So if you need a list of strings, one for each token, you can do:
sentence_tokens = []
for sent in doc.sents:
sentence_tokens.append([token.text for token in sent])
Or even shorter:
sentence_tokens = [[token.text for token in sent] for sent in doc.sents]
If you're processing a lot of texts, you probably also want to use nlp.pipe to make it more efficient. This will process the texts in batches and yield Doc objects. You can read more about it here.
texts = ["Some text", "Lots and lots of texts"]
for doc in nlp.pipe(texts):
sentence_tokens = [[token.text for token in sent] for sent in doc.sents]

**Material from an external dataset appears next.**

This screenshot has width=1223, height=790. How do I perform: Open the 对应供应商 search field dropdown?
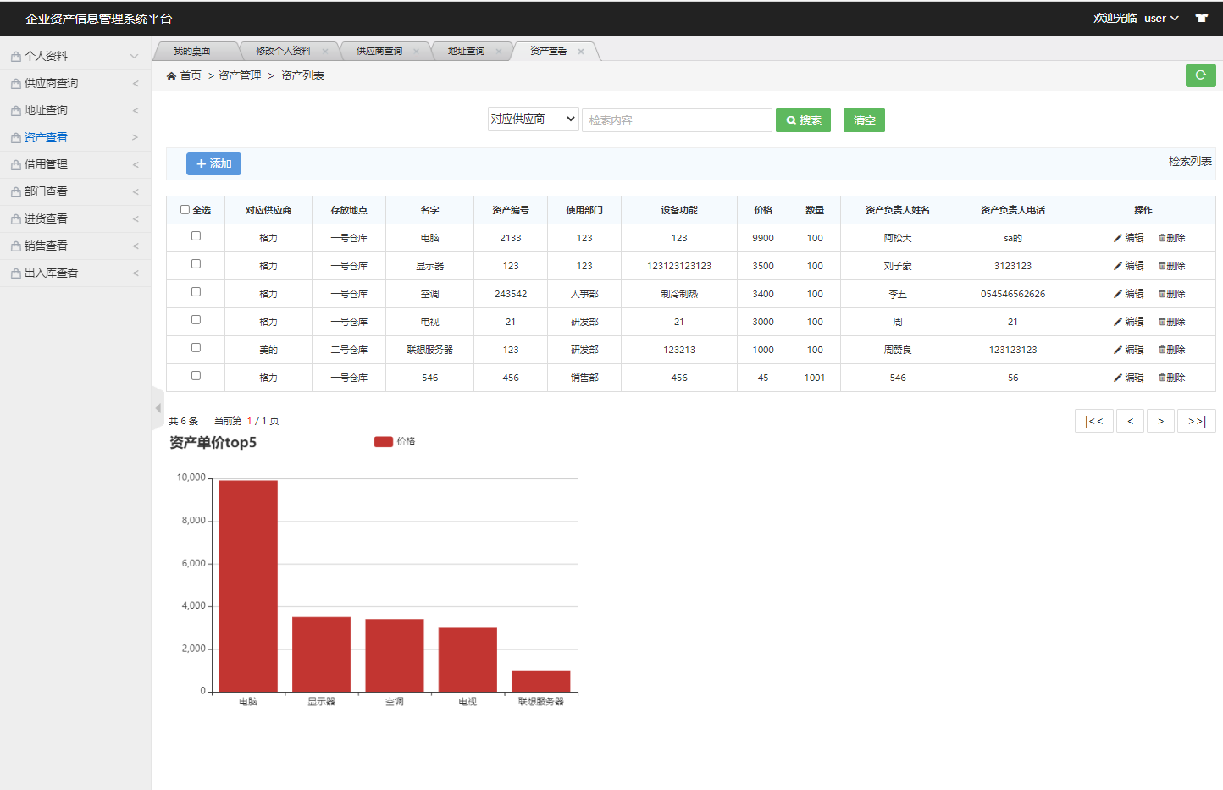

# do something with the tokens
To just do the rule-based tokenization, which is very fast, run:
nlp = spacy.load('en_core_web_sm') # no need for large model
doc = nlp.make_doc(text)
print([token.text for token in doc])
There won't be sentence boundaries, though. For that you still currently need the parser. If you want tokens and sentence boundaries:
nlp = spacy.load("en_core_web_sm", disable=["tagger", "ner"]) # just the parser
doc = nlp(text)
print([token.text for token in doc])
print([sent.text for sent in doc.sents])
If you have a lot of texts, run nlp.tokenizer.pipe(texts) (similar to make_doc()) or nlp.pipe(texts).
(Once you've run doc = nlp(text), you don't need to run it again on the sentences within the loop. All the annotation should be there and you'll just be duplicating annotation. That would be particularly slow.)